Request >>
Rewrite the whole listing below, replacing "coordinate pair" with "point" everywhere and leaving everything else unchanged.

Task input >>
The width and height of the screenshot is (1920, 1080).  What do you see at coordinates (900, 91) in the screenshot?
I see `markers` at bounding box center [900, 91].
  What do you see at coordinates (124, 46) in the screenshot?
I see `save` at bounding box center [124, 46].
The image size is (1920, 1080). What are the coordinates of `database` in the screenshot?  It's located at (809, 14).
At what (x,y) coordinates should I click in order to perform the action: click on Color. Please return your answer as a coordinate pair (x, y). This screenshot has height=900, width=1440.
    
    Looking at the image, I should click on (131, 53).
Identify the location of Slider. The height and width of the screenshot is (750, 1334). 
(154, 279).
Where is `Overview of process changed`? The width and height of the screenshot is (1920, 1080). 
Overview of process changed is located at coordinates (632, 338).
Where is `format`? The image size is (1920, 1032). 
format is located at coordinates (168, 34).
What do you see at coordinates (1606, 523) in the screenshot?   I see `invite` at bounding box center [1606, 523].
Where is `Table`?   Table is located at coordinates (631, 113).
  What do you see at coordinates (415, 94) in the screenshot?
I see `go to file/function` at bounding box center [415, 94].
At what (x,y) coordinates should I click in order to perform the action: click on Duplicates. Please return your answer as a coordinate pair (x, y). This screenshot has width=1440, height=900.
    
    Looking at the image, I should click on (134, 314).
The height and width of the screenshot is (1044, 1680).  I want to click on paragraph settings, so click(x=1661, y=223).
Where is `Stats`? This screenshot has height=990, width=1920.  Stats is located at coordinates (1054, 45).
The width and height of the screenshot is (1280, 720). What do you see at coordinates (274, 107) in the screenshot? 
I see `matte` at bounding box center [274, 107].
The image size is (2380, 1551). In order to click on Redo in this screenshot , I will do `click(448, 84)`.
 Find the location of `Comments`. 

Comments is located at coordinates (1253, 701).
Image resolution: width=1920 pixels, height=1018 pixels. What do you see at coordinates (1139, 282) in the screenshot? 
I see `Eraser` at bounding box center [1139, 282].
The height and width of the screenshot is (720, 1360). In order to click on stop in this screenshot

The completed task >>
The width and height of the screenshot is (1920, 1080).  What do you see at coordinates (900, 91) in the screenshot?
I see `markers` at bounding box center [900, 91].
  What do you see at coordinates (124, 46) in the screenshot?
I see `save` at bounding box center [124, 46].
The image size is (1920, 1080). What are the coordinates of `database` in the screenshot?  It's located at (809, 14).
At what (x,y) coordinates should I click in order to perform the action: click on Color. Please return your answer as a point (x, y). This screenshot has height=900, width=1440.
    
    Looking at the image, I should click on (131, 53).
Identify the location of Slider. The height and width of the screenshot is (750, 1334). 
(154, 279).
Where is `Overview of process changed`? The width and height of the screenshot is (1920, 1080). 
Overview of process changed is located at coordinates (632, 338).
Where is `format`? The image size is (1920, 1032). 
format is located at coordinates (168, 34).
What do you see at coordinates (1606, 523) in the screenshot?   I see `invite` at bounding box center [1606, 523].
Where is `Table`?   Table is located at coordinates (631, 113).
  What do you see at coordinates (415, 94) in the screenshot?
I see `go to file/function` at bounding box center [415, 94].
At what (x,y) coordinates should I click in order to perform the action: click on Duplicates. Please return your answer as a point (x, y). This screenshot has width=1440, height=900.
    
    Looking at the image, I should click on (134, 314).
The height and width of the screenshot is (1044, 1680).  I want to click on paragraph settings, so click(x=1661, y=223).
Where is `Stats`? This screenshot has height=990, width=1920.  Stats is located at coordinates (1054, 45).
The width and height of the screenshot is (1280, 720). What do you see at coordinates (274, 107) in the screenshot? 
I see `matte` at bounding box center [274, 107].
The image size is (2380, 1551). In order to click on Redo in this screenshot , I will do `click(448, 84)`.
 Find the location of `Comments`. 

Comments is located at coordinates (1253, 701).
Image resolution: width=1920 pixels, height=1018 pixels. What do you see at coordinates (1139, 282) in the screenshot? 
I see `Eraser` at bounding box center [1139, 282].
The height and width of the screenshot is (720, 1360). In order to click on stop in this screenshot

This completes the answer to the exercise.